Ayer recién me encontré adoleciendo de múltiples “dolamas” (expresión muy autóctona para referirse a un sin número de formas de dolor) sentí que mi espalda se quebraba, calambres, mis dedos no se movían como antes. Me di cuenta de algo triste e inevitable: ESTOY QUEDANDO VIEJO Y EL TRABAJO ME HA CASTIGADO, fruto de esto es que llegué a la conclusión que EL TRABAJO DUELE. Los períodos de ayuno prolongado a los que me he sometido al igual que todos mis colegas, dejan huellas imborrables: hígado graso y síndrome metabólico. El estrés eterno y continuo, la gravedad de un paciente, riesgos laborales de demandas, acoso laboral, falta de insumos; nos dejan hipertensos, con trastornos de ansiedad, fibromialgias. Después de 10-11 años de estudio, desvelos y sufrimientos nos despersonalizamos, a veces un cambio radical a nuestro carácter nos convierten en verdaderos “personajes”. Me he hecho la pregunta muchas veces…¿qué hay tan deshumanizador en esta profesión? ¿por qué siento que nos degradamos con frecuencia? ¿existe algún antídoto que nos libere?.
Pero por la mañana encontré a Doña “Gloria” a quien rescaté en la emergencia con peritonitis, una “joven” de 82 años, gravemente enferma; su vesícula biliar perforada. Cuando la vi sentada, hablando, diciéndome que ya había comido y planificando su alta; todo y cualquier tipo de “dolor” físico, espiritual, sentimental desaparece…adquiere sentido. No hay “medicina” más grande que la satisfacción del deber cumplido…de haber hecho las cosas bien. Creo que es un error de pensar “salvé una vida” lleva implícito una alta dosis de vanidad y egocentrismo. Se trata de estar totalmente consciente que mi trabajo, a pesar del dolor, desánimo y frustración que a veces nos envuelve está lleno de “vida”.

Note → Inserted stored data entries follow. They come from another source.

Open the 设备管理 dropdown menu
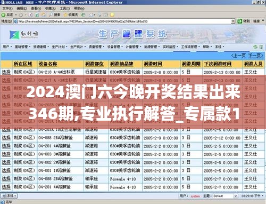The width and height of the screenshot is (266, 204). point(115,47)
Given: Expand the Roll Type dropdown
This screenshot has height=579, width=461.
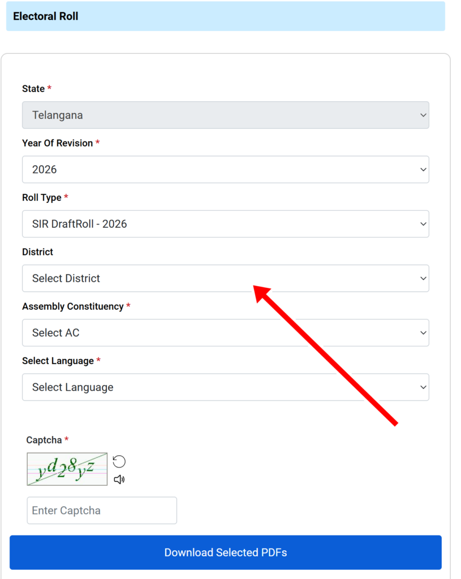Looking at the screenshot, I should click(225, 224).
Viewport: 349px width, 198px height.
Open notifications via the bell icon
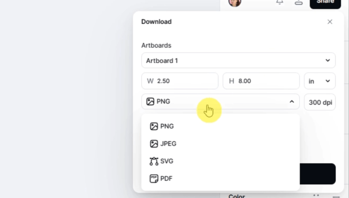click(x=280, y=2)
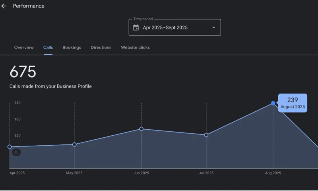Select the May 2025 data point
This screenshot has height=191, width=318.
[x=74, y=144]
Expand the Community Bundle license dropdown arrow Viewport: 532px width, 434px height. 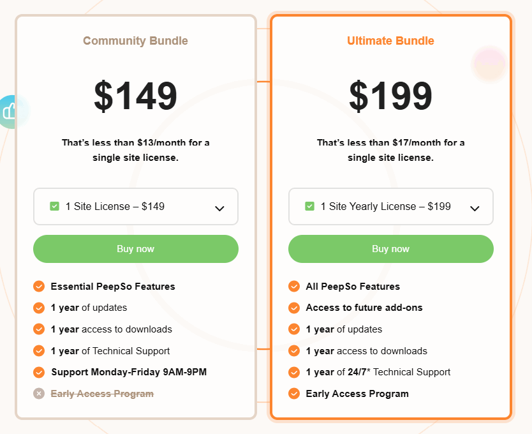(x=220, y=209)
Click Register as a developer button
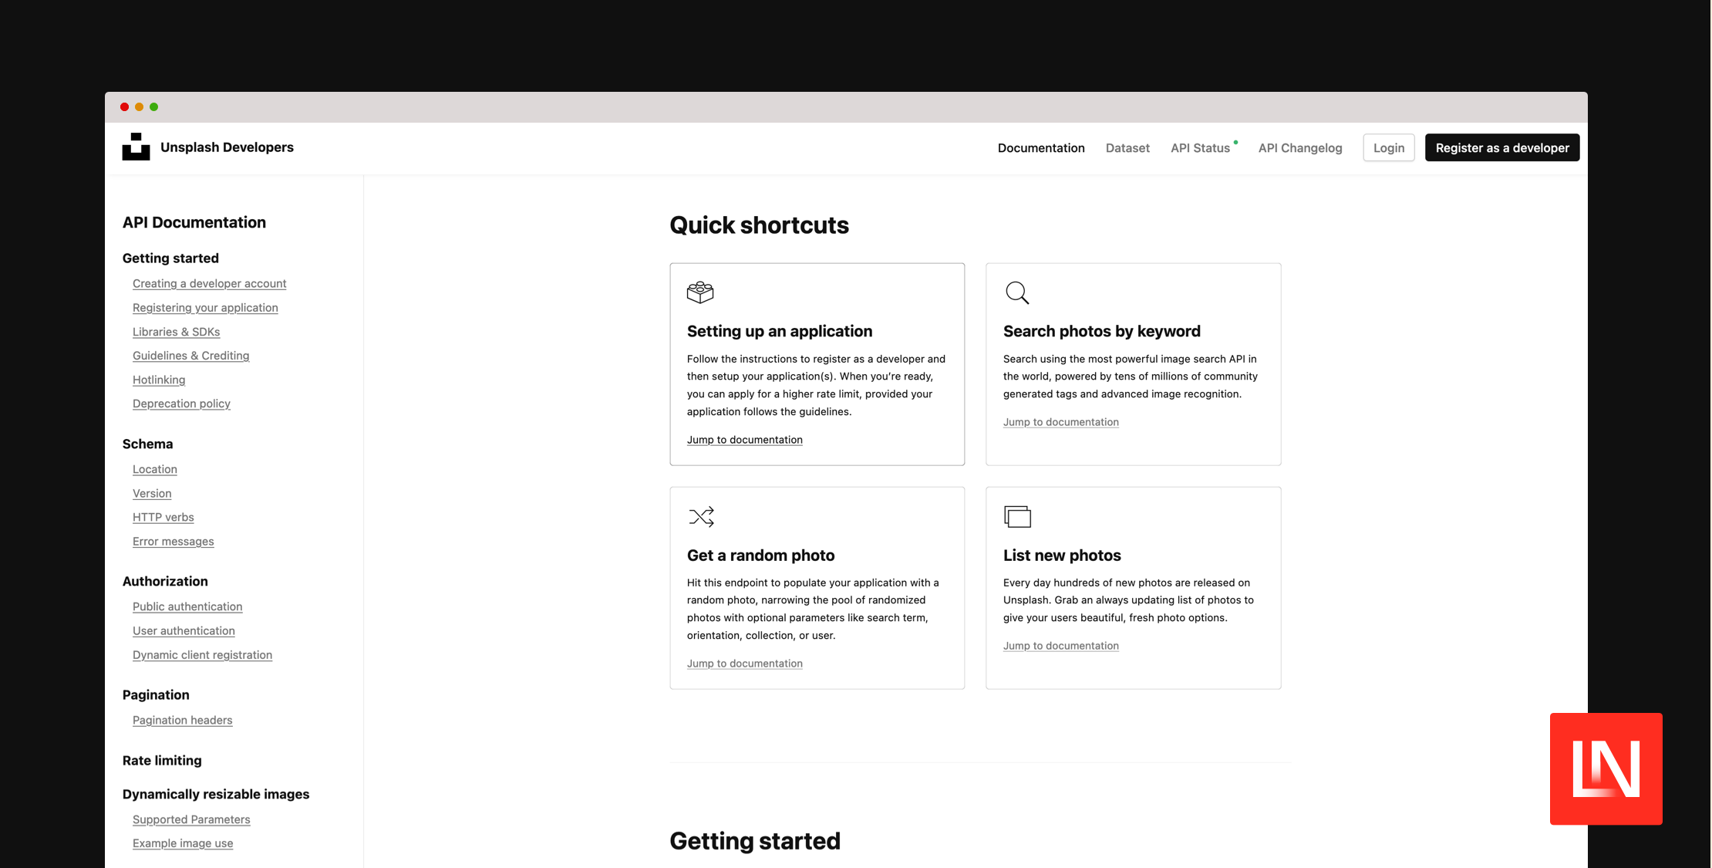The width and height of the screenshot is (1712, 868). point(1502,146)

El trabajo tiene que doler; si duele pero te hace digno y pleno estás en una ruta correcta. Y lo dijo Madre Teresa …“el amor duele” tiene que doler, pero ese dolor se transforma en gozo cuando descubrimos que nacimos para servir, con un propósito.
Doy gracias por haber descubierto ese sentido del Dolor, que me lleva a recordar que mi trabajo tiene un propósito: SERVIR.